Abstract
Introduction
The left ventricular (LV) lead implantation in cardiac resynchronization therapy (CRT) is one of the most important and complex steps, leading to implantation failure in 10–15% of cases. New LV lead implantation techniques are needed to allow better resynchronization and decrease mortality and hospitalizations.
Objectives
To evaluate the efficacy and safety of the snare technique in the LV lead implantation in cases of standard technique failure.
Methods
Prospective, single-center study of patients undergoing CRT implantation since 2015. Demographic, clinical, and CRT implantation techniques were evaluated, taking into account the vessel with the best resynchronization capacity. The snare technique, through the active traction of the lead to the target vessel, was used in cases of standard technique failure. Time to surgical revision and mortality were evaluated by the Cox regression and Kaplan-Meier methods. Major complications, defined as reasons for prolonged hospitalization or potentially fatal, were evaluated.
Results
486 CRTs were implanted since 2015 (73.9% males, 73 years (IQR 66–79), median follow-up of 487 days (IQR 175–749), 91% for heart failure, dilated cardiomyopathy in 55.4%. In 17.3% of these patients (n=84), LV lead was implanted through the snare technique, 94% of the cases in a lateral vein, 100% efficacy in the positioning in the intended vessel.
Comparing the snare technique with the standard technique, patients implanted with snare presented a lower all-cause surgical revision (HR 0.31, 95% CI 0.094–0.98, p=0.035), with a number needed to treat of 25 patients to prevent one surgical revision, and a lower revision rate due to LV lead implant failure/dislodgement (Log Rank 5.1, p=0.024). There were no surgical revisions for LV lead repositioning in patients undergoing the snare technique. The rate of major complications (4.8% vs 3.0%, p=0.41), 30-day mortality (3.5% vs 1.8%, p=0.28) and all-cause mortality (13.1% vs 13.9%, p=0.47) were similar to the standard procedure. Major complications in both groups were pericardial effusion and contrast nephropathy.

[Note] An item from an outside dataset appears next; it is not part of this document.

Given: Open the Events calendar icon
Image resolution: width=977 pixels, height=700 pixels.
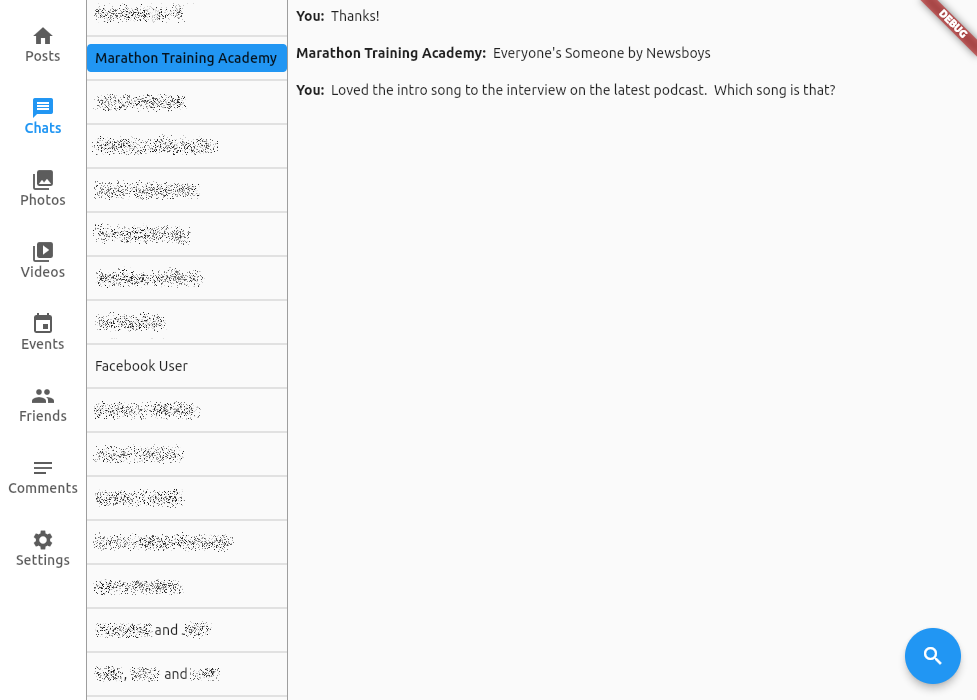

The snare technique presented a longer procedure duration (104 vs 78 min, p<0.01) and fluoroscopy time (26.6 vs 15.5 min, p<0.01). Over time, there was a learning curve with reduction in procedure duration and fluoroscopy time.
Conclusion
The snare technique allows LV lead implantation in the vein with the best resynchronization characteristics, increasing the success rate in the implantation of CRT. It also reduced all-cause surgical revisions and surgical revisions due to LV lead implant failure/dislodgement, with a favourable safety profile similar to the standard technique.